Most users can ignore this section.

To work from a local checkout:

pip install -e .

To run tests:

pip install -e ".[test]"
pytest -m "not parity"
pytest -m parity

If you want the parity suite to print its optional comparison metrics while you debug a seam, these environment variables are available:

  • PHOSPY_SHOW_PARITY: master switch for parity metrics output
  • PHOSPY_SHOW_PROFILE_CONSTRUCTION: also print the optional profile-construction metrics
  • PHOSPY_SHOW_PREDICTION_MODE_COMPARISON: also print default-versus-r_parity prediction comparison metrics
  • PHOSPY_SHOW_REPLAYED_PREDICTION_MODE_COMPARISON: also print replayed prediction comparison metrics

The three more specific flags only do anything when PHOSPY_SHOW_PARITY is enabled first. Truthy values are case-insensitive and include 1, true, yes, and on.

To see the printed summaries in the terminal, run pytest with -s (or --capture=no). If you enable all four flags and run the full parity suite, PhosPy prints every available metrics block reached by those tests.

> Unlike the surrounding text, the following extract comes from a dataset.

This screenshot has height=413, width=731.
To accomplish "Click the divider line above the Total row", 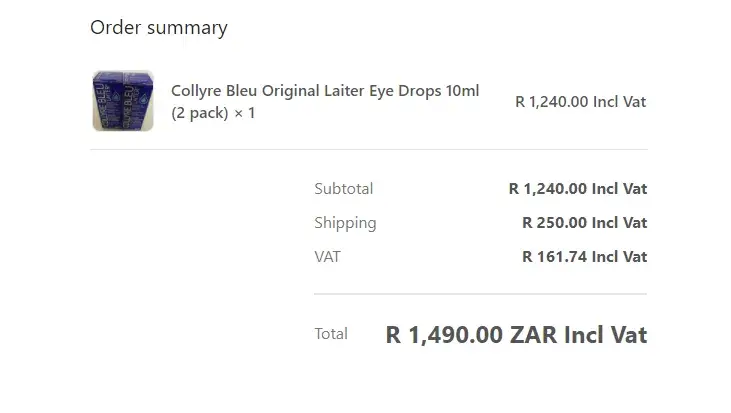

Linux or macOS quick example:

PHOSPY_SHOW_PARITY=1 PHOSPY_SHOW_PROFILE_CONSTRUCTION=1 PHOSPY_SHOW_PREDICTION_MODE_COMPARISON=1 PHOSPY_SHOW_REPLAYED_PREDICTION_MODE_COMPARISON=1 pytest -m parity -s

For Linux/macOS, PowerShell, and Command Prompt examples together with a sample of the bundled parity output, see docs/parity.md.

To run the usual contributor checks:

pip install -e ".[dev]"
pre-commit install
pre-commit run --all-files

R Requirements for Fixture Regeneration

The committed parity fixtures are already included in the repository. You only need R if you want to regenerate or extend them.